Cramer Ball, chief executive officer, Jet Airways, said: “Our strong operational performance resulting in record profit demonstrates the progress we continue to make in our turnaround plan. The key achievements during Q3 have been lower cost per ASK excluding fuel and higher aircraft utilization resulting in additional capacity equivalent of nine 737 aircraft without any addition to the fleet."

Rival airline InterGlobe Aviation Ltd, the owner of India’s largest and most profitable airline IndiGo, posted a 24% increase in third-quarter profit. InterGlobe Aviation, in its first earning announcement since its stock-market listing in December, said net profit rose to 657.28 crore for the three months ended 31 December from 531.56 crore in the year-ago period, beating analysts’ estimates. IndiGo also reported the highest quarterly profit before tax since its inception.

Another listed firm SpiceJet Ltd, India’s second largest low-fare airline, reported a fourth consecutive quarterly profit for the three months ended 31 December as it managed to fill more seats and benefited from cheaper fuel.

Beating estimates, SpiceJet posted a net profit of 238.39 crore in the quarter, against a net loss of 275.02 crore in the year-ago period. It’s the highest profit ever posted by SpiceJet.

The jet fuel expenses for Jet Airways for the reporting quarter was at 1,235.36 crore against 1,701.07 crore for the corresponding quarter of the previous year, registering a 27.37% decline.

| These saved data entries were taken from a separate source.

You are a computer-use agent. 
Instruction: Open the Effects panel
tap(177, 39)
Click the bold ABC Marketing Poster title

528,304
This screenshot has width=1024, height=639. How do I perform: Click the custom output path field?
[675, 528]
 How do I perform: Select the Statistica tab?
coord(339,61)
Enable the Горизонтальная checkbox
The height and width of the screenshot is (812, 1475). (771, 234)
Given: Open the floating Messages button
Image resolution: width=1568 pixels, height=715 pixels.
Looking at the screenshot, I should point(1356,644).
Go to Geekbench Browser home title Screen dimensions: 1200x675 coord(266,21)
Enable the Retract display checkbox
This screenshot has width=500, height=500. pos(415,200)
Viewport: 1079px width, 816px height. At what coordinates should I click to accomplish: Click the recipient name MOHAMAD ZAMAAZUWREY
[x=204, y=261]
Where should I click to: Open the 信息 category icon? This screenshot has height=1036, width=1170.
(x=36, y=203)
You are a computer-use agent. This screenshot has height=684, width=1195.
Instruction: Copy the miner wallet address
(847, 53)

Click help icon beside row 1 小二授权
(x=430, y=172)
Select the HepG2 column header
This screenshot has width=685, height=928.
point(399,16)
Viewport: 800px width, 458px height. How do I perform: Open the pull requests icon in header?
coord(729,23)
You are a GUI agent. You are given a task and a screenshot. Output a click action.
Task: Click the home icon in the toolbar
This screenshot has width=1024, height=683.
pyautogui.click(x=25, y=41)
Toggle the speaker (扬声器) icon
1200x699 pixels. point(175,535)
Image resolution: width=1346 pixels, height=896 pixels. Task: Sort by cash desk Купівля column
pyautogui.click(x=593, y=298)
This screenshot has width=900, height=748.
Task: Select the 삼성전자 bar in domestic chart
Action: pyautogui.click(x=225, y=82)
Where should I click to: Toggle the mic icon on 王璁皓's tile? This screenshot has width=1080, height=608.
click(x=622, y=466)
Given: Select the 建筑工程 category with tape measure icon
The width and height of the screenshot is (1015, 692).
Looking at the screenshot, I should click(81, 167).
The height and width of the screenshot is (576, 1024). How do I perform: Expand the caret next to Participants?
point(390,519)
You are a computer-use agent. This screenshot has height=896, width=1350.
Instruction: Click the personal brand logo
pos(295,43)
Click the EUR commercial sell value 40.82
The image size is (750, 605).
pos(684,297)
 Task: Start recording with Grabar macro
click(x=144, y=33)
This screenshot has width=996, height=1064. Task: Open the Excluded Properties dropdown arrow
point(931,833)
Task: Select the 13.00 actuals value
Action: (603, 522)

Kapil Kaul, chief executive officer (South Asia) at consultany CAPA India said Jet Airways is heading to positive direction as the consultancy has estimated profit in excess of $100 million.

“Jet Airways results are better than our estimates. Jet Airways’ turnaround is visible. However, Jet Airways needs to ensure management stability at the top going forward as this critical to secure long term direction," Kaul said. Jet Airways is expected to raise $300-400 million quasi-debt from its equity partner Etihad Airways. Kaul hinted that this funding can happen even in the current fiscal year.

Meanwhile, Jet Airways’ unit JetLite (India) Ltd posted a net loss of 7.80 crore for the quarter against a net loss of 60.3 crore in the year-ago period. JetLite posted 27.08% lower sales at 282.10 crore for the December quarter against 386.9 crore.